Mauvaises nouvelles pour ceux qui ont peur des araignées : il y en a 50 mille espèces et le compte continue
Les scientifiques estiment qu’il pourrait rester 50 000 espèces d’araignées à découvrir.
Depuis des centaines d’années, les scientifiques donnent des noms aux espèces, et le botaniste suédois Carl von Linné a révolutionné la science dans les années 1750 avec son système binomial — la base de la taxonomie moderne. Même s’il semble improbable qu’une espèce ait pu échapper à notre vigilance après des siècles de recherches, il s’avère que Mère Nature est très douée pour le jeu de cache-cache.
Aujourd’hui, les scientifiques connaissent 1,7 million d’espèces, de la simple éponge de mer au gigantesque éléphant de savane d’Afrique, mais les estimations suggèrent qu’il pourrait rester plusieurs millions d’espèces à découvrir, voire plus. En fait, nous ne connaîtrions qu’environ 20 % de toutes les espèces existantes. Beaucoup de ces animaux encore inconnus vivent dans des endroits très difficiles d’accès, comme les forêts tropicales denses ou les profondeurs de l’océan. Et beaucoup d’entre eux sont incroyablement petits.
Prenons, par exemple, l’araignée. En avril 2022, des scientifiques ont annoncé avoir découvert leur 50 000e espèce d’araignée, Guriurius minuano, un membre de la famille des Salticidae, les araignées sauteuses. Trouvée dans les buissons et les arbres de certaines régions du Brésil, de l’Uruguay et de l’Argentine, cette araignée fait partie de plus de 6 000 espèces d’araignées sauteuses déjà découvertes — et ce ne sera pas la dernière.
Selon le World Spider Catalog, tenu par le Muséum d’histoire naturelle de Berne en Suisse, Guriurius minuano ne représente que la moitié du chemin. En fait, on s’attend à ce qu’ on découvre 50 000 autres espèces d’araignées au cours des 100 prochaines années. Grâce à l’évolution, aux mutations génétiques et aux nombreux mystères de la nature, le travail commencé par Linné il y a tant d’années ne sera peut-être jamais vraiment terminé.
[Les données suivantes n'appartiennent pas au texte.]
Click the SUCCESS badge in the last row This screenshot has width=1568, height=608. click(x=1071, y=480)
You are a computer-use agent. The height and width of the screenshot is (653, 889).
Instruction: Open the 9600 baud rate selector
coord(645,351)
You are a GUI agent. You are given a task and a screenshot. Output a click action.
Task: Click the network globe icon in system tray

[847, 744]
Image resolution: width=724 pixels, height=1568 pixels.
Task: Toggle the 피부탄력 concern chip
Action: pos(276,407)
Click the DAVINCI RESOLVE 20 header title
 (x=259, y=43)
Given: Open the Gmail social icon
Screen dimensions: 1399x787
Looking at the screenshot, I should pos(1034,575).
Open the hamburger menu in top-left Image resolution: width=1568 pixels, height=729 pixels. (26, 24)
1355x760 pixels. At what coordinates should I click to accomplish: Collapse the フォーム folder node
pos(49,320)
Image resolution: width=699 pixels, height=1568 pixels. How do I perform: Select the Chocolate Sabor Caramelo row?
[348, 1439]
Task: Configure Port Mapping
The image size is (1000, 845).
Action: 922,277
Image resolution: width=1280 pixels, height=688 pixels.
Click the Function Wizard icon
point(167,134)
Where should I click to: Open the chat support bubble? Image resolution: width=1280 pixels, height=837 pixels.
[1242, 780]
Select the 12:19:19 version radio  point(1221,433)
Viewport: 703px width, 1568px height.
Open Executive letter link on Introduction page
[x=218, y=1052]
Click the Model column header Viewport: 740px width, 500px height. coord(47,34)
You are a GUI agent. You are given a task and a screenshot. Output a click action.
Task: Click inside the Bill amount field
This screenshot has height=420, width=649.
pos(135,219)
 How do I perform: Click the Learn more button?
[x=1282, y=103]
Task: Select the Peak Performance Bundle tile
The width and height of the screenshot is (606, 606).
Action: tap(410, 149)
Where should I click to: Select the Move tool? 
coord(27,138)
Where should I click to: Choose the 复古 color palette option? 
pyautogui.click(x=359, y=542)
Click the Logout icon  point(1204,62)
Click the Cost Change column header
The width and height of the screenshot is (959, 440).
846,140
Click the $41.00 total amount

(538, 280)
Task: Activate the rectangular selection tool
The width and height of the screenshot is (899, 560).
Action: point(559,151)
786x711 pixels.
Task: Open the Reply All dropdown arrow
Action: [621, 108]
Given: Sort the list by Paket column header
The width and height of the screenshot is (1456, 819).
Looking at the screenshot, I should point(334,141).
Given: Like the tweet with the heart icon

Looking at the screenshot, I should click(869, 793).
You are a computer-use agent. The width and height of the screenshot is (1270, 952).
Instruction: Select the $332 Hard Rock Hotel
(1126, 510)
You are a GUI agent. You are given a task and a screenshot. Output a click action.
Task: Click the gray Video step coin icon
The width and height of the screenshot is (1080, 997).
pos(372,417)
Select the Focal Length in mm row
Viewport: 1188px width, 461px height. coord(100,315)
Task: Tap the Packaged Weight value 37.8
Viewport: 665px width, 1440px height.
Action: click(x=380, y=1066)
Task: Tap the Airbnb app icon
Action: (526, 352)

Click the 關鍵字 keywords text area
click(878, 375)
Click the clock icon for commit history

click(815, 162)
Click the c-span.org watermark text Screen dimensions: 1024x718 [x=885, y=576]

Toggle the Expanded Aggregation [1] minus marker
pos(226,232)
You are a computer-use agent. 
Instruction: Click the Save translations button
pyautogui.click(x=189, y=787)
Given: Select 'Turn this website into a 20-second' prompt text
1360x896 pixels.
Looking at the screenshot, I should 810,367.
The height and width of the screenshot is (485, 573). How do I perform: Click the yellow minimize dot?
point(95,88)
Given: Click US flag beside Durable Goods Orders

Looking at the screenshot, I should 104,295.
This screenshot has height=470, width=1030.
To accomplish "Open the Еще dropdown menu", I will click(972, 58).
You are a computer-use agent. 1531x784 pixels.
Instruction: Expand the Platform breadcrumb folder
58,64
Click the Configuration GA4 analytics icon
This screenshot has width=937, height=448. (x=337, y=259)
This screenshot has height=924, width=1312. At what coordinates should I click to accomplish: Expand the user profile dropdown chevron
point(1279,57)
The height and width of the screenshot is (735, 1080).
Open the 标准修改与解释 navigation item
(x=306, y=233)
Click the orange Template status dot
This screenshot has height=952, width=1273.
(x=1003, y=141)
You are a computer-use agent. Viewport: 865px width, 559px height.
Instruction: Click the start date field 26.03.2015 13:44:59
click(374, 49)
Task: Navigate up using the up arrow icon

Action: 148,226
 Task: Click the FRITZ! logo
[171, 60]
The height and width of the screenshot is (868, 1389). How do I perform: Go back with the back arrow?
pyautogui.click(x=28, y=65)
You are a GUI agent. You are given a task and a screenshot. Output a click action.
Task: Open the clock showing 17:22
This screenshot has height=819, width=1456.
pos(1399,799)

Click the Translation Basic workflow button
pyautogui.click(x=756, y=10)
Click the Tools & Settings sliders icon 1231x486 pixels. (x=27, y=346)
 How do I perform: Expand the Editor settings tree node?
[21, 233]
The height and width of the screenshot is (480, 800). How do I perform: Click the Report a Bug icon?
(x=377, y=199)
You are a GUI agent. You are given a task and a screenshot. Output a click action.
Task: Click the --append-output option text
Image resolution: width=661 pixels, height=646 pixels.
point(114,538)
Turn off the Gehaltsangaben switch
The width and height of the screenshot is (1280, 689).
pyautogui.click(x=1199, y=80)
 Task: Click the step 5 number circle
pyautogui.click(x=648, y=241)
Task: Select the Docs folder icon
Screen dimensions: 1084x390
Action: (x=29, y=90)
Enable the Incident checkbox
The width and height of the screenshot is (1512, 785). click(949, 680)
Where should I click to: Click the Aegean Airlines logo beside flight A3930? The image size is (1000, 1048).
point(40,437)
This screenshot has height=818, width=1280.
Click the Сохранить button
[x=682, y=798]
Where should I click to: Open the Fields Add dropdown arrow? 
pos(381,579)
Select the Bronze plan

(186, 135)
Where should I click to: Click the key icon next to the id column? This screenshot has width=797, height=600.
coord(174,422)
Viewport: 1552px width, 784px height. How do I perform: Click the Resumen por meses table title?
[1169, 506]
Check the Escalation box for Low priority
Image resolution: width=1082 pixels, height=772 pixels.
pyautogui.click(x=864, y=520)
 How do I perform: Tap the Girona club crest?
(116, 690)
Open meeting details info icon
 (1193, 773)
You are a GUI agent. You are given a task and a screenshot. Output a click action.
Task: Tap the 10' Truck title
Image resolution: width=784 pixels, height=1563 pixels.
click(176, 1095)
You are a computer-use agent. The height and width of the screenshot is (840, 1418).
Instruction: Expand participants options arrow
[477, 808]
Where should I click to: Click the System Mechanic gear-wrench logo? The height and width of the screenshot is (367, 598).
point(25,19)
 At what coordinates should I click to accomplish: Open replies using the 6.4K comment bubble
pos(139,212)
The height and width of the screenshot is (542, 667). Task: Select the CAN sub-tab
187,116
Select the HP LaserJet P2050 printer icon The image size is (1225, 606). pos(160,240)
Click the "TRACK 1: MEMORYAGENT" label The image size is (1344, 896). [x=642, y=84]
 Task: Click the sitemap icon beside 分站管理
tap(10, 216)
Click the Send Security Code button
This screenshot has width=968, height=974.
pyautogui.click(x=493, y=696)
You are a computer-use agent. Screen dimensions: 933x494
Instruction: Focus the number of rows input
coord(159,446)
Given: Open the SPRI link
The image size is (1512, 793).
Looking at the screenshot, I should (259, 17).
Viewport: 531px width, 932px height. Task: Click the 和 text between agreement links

Pourquoi autant d’espèces restent-elles encore à découvrir dans des habitats difficiles d’accès
En effet, de nombreuses espèces restent encore à découvrir dans des habitats difficiles d’accès. Voici quelques-unes des raisons :
Inaccessibilité des milieux naturels : Certains environnements, comme les forêts tropicales denses ou les profondeurs océaniques, sont très difficiles à explorer pour l’être humain. Cela limite les possibilités d’observation et de collecte d’échantillons, ce qui retarde la découverte de nouvelles espèces.
Petite taille et discrétion des espèces : La plupart des espèces encore inconnues sont de très petite taille, parfois microscopiques, ou vivent cachées (sous terre, dans la canopée, etc.), ce qui les rend difficiles à repérer et à étudier.
Manque de moyens technologiques ou humains : Même si les technologies modernes facilitent les recherches, il reste des zones où l’exploration reste aussi limitée. Cela par le manque d’équipements adaptés ou de spécialistes disponibles pour inventorier la biodiversité locale.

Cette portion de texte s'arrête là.